VoCare’s Vitals360 is a diagnostic tool that combines multiple biometric measurements into a single hand-held Android OS mobile device the size of a cellphone. The device was cleared by the FDA and approved by the Federal Communications Commission. It collects vital readings and can communicate the readings to a cloud database, giving health care providers a new way to remotely monitor patients’ health and vital readings.

Patients can hold the device to their forehead to take their temperature, insert a finger to measure blood oxygen level or attach an upper arm cuff to measure blood pressure.

Peabody said the device is “fairly radical.”

“Instead of having six or seven devices, we could deploy one device that did everything,” Peabody said.
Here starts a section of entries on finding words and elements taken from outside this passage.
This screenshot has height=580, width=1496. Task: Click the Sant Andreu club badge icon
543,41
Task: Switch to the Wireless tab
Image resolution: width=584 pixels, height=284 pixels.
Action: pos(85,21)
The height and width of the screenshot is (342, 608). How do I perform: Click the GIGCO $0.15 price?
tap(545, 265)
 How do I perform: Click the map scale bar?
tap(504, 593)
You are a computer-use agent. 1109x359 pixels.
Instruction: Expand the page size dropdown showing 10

The Vitals360 measures a patient’s blood pressure, pulse, pulse oximetry, temperature, respiratory rate and electrocardiography. It also can collect and transmit data from other devices, such as scales. It also has a glucose meter, but Park said the device awaits results from clinical trials before it can be authorized to use the feature.

Company officials say the use of Qualcomm chipsets allows the device to operate on most wireless carriers worldwide or through a Wi-Fi network.

The Vitals360 contributes to the Centers for Medicare & Medicaid Services’ remote-patient monitoring initiatives by allowing patient health care data to be immediately measured and sent to any third-party cloud.

“Recently, CMS came up with CPT codes (which codify the type of procedure a patient has received) for such a device that had to be FDA cleared for remote patient monitoring,” Peabody said. “And they also have CPT codes for telehealth, so this would be the very best solution to meet the CPT codes for a physician to be paid.

“It does two things: It helps provide their Medicare patients with two or more chronic conditions better outcomes, which results in cost savings for Medicare (and), doctors get paid, so they get better revenue, and everyone is happy.”

The device will cost between $500 and $900, depending on the purchase volume.

With the onset of the COVID-19 pandemic, Peabody believes the need for a device such as the Vitals360 became more apparent. He said the company has received order requests from around the world and that the company will be expanding to a facility “shortly.”

The company plans to stay in Boone County, Peabody said. For more, visit vocare.com.

device hand blog
oCare’s Vitals360 is a diagnostic tool that combines multiple biometric measurements into a single hand-held Android OS mobile device the size of a cellphone. (Photo courtesy of VoCare)

Moving forward

Steve Peabody, VoCare’s founder and board chairman, said the company has been working with the U.S. Dept. of Defense and the Dept. of Justice to partner with the Navy and the Marines to reduce the weight of the multiple devices they use by selling them Vital360s. Peabody said the device could attract other buyers as well.

“First responders would be one (interested party),” Peabody said. “For the military, it would primarily be their medics that would want to carry this device. Even hospitals have been asking for this device so they don’t have to have an extensive cart to go from room to room.”

Peabody said the Dept. of Defense and Dept. of Justice have placed orders, as have hospitals.

“We got samples out to the government early so that they could view them,” Peabody said. “Also, (we) got samples out to Dr. Park, who was formerly with American Health Network as their CEO, and a few other key people to evaluate the device.”